## Diagram: Classification-based PRM vs. Generative PRM
### Overview
The image presents a comparison between two approaches to Probabilistic Reasoning Models (PRM): Classification-based PRM and Generative PRM. The diagram illustrates the flow and components of each approach, highlighting the differences in their verification processes and outcomes.
### Components/Axes
* **Title (Left):** Classification-based PRM
* **Title (Right):** Generative PRM (Ours)
* **Left Branch (Classification-based PRM):**
* Discriminative PRM (Blue Rounded Rectangle)
* value head (Light Blue Rounded Rectangle)
* 0.9 (Orange Rounded Rectangle)
* Green Checkmark
* **Bottom Branch (Classification-based PRM):**
* Direct Generative PRM (Blue Rounded Rectangle)
* Yes (Light Blue Rounded Rectangle)
* 0.8 (Orange Rounded Rectangle)
* Green Checkmark
* **Right Side (Generative PRM):**
* GenPRM (Blue Rounded Rectangle)
* Three parallel paths, each consisting of:
* CoT Verification (Yellow Circle)
* Code Verification (Light Green Circle)
* Yes/No (Light Blue Rounded Rectangle)
* 0.2 (Red Rounded Rectangle)
* Red X Mark
* **Legend (Bottom):**
* Yellow Circle: CoT Verification
* Light Green Circle: Code Verification
### Detailed Analysis
**Classification-based PRM (Left Side):**
* **Top Branch:** Starts with "Discriminative PRM" (blue), which flows into "value head" (light blue), resulting in a value of "0.9" (orange). This outcome is marked with a green checkmark, indicating success.
* **Bottom Branch:** Starts with "Direct Generative PRM" (blue), which flows into "Yes" (light blue), resulting in a value of "0.8" (orange). This outcome is also marked with a green checkmark, indicating success.

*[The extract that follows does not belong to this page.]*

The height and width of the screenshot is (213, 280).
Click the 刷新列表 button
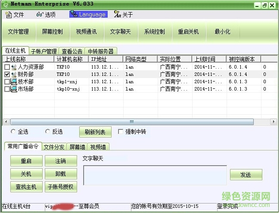[95, 132]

**Generative PRM (Right Side):**
* Starts with "GenPRM" (blue).
* Three parallel paths diverge from "GenPRM." Each path represents a different verification process.
* Each path consists of a "CoT Verification" (yellow circle) followed by a "Code Verification" (light green circle).
* The first path results in "Yes" (light blue).
* The second path results in "No" (light blue).
* The third path results in "No" (light blue).
* All three paths converge to a final value of "0.2" (red), which is marked with a red "X," indicating failure.
### Key Observations
* The Classification-based PRM approach yields higher values (0.9 and 0.8) and successful outcomes (green checkmarks).
* The Generative PRM approach results in a lower value (0.2) and a failed outcome (red "X").
* The Generative PRM uses a combination of "CoT Verification" and "Code Verification" in its process.
### Interpretation
The diagram suggests that the Classification-based PRM approach is more effective than the Generative PRM approach in this specific scenario. The higher values and successful outcomes associated with the Classification-based PRM indicate a better performance. The Generative PRM, despite using a combination of verification methods, results in a lower value and a failed outcome. The diagram highlights the differences in the methodologies and their respective results, implying that the "Ours" Generative PRM needs improvement. The values 0.9 and 0.8 on the left side, compared to 0.2 on the right, strongly suggest a performance disparity.